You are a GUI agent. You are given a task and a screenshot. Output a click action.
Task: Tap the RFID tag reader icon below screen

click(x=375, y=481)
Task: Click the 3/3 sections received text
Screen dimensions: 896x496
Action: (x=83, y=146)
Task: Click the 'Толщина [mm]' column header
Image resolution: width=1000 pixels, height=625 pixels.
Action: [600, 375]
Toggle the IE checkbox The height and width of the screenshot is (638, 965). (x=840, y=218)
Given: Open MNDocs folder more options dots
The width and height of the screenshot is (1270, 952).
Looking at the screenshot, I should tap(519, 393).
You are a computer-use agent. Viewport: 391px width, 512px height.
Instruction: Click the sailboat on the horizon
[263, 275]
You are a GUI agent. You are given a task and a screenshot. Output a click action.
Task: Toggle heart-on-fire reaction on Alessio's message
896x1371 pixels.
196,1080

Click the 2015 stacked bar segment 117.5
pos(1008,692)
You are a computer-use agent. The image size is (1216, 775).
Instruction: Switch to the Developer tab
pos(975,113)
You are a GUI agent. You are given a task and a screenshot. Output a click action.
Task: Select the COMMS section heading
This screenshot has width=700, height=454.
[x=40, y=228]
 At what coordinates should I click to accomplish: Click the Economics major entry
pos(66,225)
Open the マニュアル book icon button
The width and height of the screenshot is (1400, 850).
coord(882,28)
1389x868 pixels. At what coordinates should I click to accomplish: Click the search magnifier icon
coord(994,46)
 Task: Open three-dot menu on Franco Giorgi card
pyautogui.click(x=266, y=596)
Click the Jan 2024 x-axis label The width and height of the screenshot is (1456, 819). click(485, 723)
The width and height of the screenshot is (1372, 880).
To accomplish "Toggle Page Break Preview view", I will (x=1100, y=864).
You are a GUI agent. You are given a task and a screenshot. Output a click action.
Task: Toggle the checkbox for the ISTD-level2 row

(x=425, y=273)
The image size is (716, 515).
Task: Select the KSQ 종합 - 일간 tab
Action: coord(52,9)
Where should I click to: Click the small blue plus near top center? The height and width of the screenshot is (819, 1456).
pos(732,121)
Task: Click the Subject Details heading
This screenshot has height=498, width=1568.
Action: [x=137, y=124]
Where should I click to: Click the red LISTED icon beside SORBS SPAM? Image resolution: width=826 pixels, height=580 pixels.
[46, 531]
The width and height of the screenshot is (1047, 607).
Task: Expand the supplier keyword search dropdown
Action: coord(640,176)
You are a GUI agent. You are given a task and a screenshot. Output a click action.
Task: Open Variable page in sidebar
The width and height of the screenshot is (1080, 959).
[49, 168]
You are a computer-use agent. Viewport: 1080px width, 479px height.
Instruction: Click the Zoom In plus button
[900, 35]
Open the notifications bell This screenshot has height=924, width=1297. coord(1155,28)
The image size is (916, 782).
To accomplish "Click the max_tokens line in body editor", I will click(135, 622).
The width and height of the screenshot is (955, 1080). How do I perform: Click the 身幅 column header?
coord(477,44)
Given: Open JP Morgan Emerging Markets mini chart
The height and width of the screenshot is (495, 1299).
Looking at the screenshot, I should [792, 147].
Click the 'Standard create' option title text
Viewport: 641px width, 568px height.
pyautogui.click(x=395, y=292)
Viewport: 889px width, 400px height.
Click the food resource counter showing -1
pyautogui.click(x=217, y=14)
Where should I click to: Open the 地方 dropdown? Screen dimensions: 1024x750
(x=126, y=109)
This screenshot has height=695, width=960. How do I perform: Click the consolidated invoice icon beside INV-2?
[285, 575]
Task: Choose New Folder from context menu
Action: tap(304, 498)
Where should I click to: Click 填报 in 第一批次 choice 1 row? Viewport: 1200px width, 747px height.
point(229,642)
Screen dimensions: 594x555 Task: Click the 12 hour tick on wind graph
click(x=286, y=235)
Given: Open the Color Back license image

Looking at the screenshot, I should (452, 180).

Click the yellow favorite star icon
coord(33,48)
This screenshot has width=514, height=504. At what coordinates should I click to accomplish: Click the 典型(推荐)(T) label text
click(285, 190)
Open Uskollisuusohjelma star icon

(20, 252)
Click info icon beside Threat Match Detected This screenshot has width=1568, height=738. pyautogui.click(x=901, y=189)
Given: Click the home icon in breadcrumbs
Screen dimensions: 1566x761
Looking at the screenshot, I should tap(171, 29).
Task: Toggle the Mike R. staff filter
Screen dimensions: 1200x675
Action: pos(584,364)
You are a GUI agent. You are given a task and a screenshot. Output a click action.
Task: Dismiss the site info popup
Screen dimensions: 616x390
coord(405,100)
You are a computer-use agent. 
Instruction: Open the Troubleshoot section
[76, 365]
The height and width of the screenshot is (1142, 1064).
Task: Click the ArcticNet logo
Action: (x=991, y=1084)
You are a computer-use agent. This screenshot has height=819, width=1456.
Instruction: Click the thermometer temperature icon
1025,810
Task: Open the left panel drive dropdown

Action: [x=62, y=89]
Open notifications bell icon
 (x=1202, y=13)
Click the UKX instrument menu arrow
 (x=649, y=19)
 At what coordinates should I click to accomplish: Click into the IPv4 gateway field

## Goal of the exercise:
Return all of the material above exactly as it appears, please.

## Problem solution:
You are a GUI agent. You are given a task and a screenshot. Output a click action.
Task: Tap the RFID tag reader icon below screen

click(x=375, y=481)
Task: Click the 3/3 sections received text
Screen dimensions: 896x496
Action: (x=83, y=146)
Task: Click the 'Толщина [mm]' column header
Image resolution: width=1000 pixels, height=625 pixels.
Action: [600, 375]
Toggle the IE checkbox The height and width of the screenshot is (638, 965). (x=840, y=218)
Given: Open MNDocs folder more options dots
The width and height of the screenshot is (1270, 952).
Looking at the screenshot, I should tap(519, 393).
You are a computer-use agent. Viewport: 391px width, 512px height.
Instruction: Click the sailboat on the horizon
[263, 275]
You are a GUI agent. You are given a task and a screenshot. Output a click action.
Task: Toggle heart-on-fire reaction on Alessio's message
896x1371 pixels.
196,1080

Click the 2015 stacked bar segment 117.5
pos(1008,692)
You are a computer-use agent. The image size is (1216, 775).
Instruction: Switch to the Developer tab
pos(975,113)
You are a GUI agent. You are given a task and a screenshot. Output a click action.
Task: Select the COMMS section heading
This screenshot has width=700, height=454.
[x=40, y=228]
 At what coordinates should I click to accomplish: Click the Economics major entry
pos(66,225)
Open the マニュアル book icon button
The width and height of the screenshot is (1400, 850).
coord(882,28)
1389x868 pixels. At what coordinates should I click to accomplish: Click the search magnifier icon
coord(994,46)
 Task: Open three-dot menu on Franco Giorgi card
pyautogui.click(x=266, y=596)
Click the Jan 2024 x-axis label The width and height of the screenshot is (1456, 819). click(485, 723)
The width and height of the screenshot is (1372, 880).
To accomplish "Toggle Page Break Preview view", I will (x=1100, y=864).
You are a GUI agent. You are given a task and a screenshot. Output a click action.
Task: Toggle the checkbox for the ISTD-level2 row

(x=425, y=273)
The image size is (716, 515).
Task: Select the KSQ 종합 - 일간 tab
Action: coord(52,9)
Where should I click to: Click the small blue plus near top center? The height and width of the screenshot is (819, 1456).
pos(732,121)
Task: Click the Subject Details heading
This screenshot has height=498, width=1568.
Action: [x=137, y=124]
Where should I click to: Click the red LISTED icon beside SORBS SPAM? Image resolution: width=826 pixels, height=580 pixels.
[46, 531]
The width and height of the screenshot is (1047, 607).
Task: Expand the supplier keyword search dropdown
Action: coord(640,176)
You are a GUI agent. You are given a task and a screenshot. Output a click action.
Task: Open Variable page in sidebar
The width and height of the screenshot is (1080, 959).
[49, 168]
You are a computer-use agent. Viewport: 1080px width, 479px height.
Instruction: Click the Zoom In plus button
[900, 35]
Open the notifications bell This screenshot has height=924, width=1297. coord(1155,28)
The image size is (916, 782).
To accomplish "Click the max_tokens line in body editor", I will click(135, 622).
The width and height of the screenshot is (955, 1080). How do I perform: Click the 身幅 column header?
coord(477,44)
Given: Open JP Morgan Emerging Markets mini chart
The height and width of the screenshot is (495, 1299).
Looking at the screenshot, I should [792, 147].
Click the 'Standard create' option title text
Viewport: 641px width, 568px height.
pyautogui.click(x=395, y=292)
Viewport: 889px width, 400px height.
Click the food resource counter showing -1
pyautogui.click(x=217, y=14)
Where should I click to: Open the 地方 dropdown? Screen dimensions: 1024x750
(x=126, y=109)
This screenshot has height=695, width=960. How do I perform: Click the consolidated invoice icon beside INV-2?
[285, 575]
Task: Choose New Folder from context menu
Action: tap(304, 498)
Where should I click to: Click 填报 in 第一批次 choice 1 row? Viewport: 1200px width, 747px height.
point(229,642)
Screen dimensions: 594x555 Task: Click the 12 hour tick on wind graph
click(x=286, y=235)
Given: Open the Color Back license image

Looking at the screenshot, I should (452, 180).

Click the yellow favorite star icon
coord(33,48)
This screenshot has width=514, height=504. At what coordinates should I click to accomplish: Click the 典型(推荐)(T) label text
click(285, 190)
Open Uskollisuusohjelma star icon

(20, 252)
Click info icon beside Threat Match Detected This screenshot has width=1568, height=738. pyautogui.click(x=901, y=189)
Given: Click the home icon in breadcrumbs
Screen dimensions: 1566x761
Looking at the screenshot, I should tap(171, 29).
Task: Toggle the Mike R. staff filter
Screen dimensions: 1200x675
Action: pos(584,364)
You are a GUI agent. You are given a task and a screenshot. Output a click action.
Task: Dismiss the site info popup
Screen dimensions: 616x390
coord(405,100)
You are a computer-use agent. 
Instruction: Open the Troubleshoot section
[76, 365]
The height and width of the screenshot is (1142, 1064).
Task: Click the ArcticNet logo
Action: (x=991, y=1084)
You are a computer-use agent. This screenshot has height=819, width=1456.
Instruction: Click the thermometer temperature icon
1025,810
Task: Open the left panel drive dropdown

Action: [x=62, y=89]
Open notifications bell icon
 (x=1202, y=13)
Click the UKX instrument menu arrow
 (x=649, y=19)
 At what coordinates should I click to accomplish: Click into the IPv4 gateway field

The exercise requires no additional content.